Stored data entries
=== Begin Enclosure ===

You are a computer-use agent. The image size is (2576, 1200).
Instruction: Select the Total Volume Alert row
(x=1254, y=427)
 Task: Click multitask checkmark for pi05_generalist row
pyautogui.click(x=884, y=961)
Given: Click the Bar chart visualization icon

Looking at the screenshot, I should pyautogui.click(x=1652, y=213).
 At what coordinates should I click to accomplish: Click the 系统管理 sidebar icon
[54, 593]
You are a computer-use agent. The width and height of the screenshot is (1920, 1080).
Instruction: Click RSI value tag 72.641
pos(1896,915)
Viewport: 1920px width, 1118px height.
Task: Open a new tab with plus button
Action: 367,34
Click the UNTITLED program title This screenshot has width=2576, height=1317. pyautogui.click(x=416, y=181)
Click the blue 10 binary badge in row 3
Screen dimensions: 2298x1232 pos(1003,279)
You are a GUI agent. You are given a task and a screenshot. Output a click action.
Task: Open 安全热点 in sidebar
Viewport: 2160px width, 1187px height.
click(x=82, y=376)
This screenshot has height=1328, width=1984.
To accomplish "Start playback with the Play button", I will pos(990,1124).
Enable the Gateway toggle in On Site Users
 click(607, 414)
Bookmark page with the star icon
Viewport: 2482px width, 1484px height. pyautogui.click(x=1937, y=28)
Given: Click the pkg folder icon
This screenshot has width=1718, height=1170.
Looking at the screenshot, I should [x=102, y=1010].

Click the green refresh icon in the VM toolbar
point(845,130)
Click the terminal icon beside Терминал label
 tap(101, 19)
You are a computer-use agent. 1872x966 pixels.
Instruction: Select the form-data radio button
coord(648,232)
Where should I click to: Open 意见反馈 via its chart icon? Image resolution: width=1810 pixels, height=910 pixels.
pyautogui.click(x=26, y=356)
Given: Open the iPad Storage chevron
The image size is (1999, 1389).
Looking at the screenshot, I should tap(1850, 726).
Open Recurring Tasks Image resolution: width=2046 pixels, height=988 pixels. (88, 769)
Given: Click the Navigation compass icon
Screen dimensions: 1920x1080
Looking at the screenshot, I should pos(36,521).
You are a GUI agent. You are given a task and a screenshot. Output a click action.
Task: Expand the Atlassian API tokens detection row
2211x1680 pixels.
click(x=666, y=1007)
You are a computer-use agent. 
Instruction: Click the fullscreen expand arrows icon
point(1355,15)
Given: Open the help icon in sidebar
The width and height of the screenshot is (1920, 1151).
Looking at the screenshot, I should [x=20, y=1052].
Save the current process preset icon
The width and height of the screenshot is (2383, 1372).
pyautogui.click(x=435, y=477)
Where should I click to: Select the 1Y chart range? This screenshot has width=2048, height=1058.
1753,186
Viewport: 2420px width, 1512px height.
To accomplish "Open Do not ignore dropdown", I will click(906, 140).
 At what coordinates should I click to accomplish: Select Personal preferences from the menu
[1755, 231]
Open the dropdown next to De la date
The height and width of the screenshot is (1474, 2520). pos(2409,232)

=== End Enclosure ===

What is needed is an exact copy of the entries from their first line down to the line with "Click the UNTITLED", that line included, and nothing beyond it.

§ **ANSWER AREA**
You are a computer-use agent. The image size is (2576, 1200).
Instruction: Select the Total Volume Alert row
(x=1254, y=427)
 Task: Click multitask checkmark for pi05_generalist row
pyautogui.click(x=884, y=961)
Given: Click the Bar chart visualization icon

Looking at the screenshot, I should pyautogui.click(x=1652, y=213).
 At what coordinates should I click to accomplish: Click the 系统管理 sidebar icon
[54, 593]
You are a computer-use agent. The width and height of the screenshot is (1920, 1080).
Instruction: Click RSI value tag 72.641
pos(1896,915)
Viewport: 1920px width, 1118px height.
Task: Open a new tab with plus button
Action: 367,34
Click the UNTITLED program title This screenshot has width=2576, height=1317. pyautogui.click(x=416, y=181)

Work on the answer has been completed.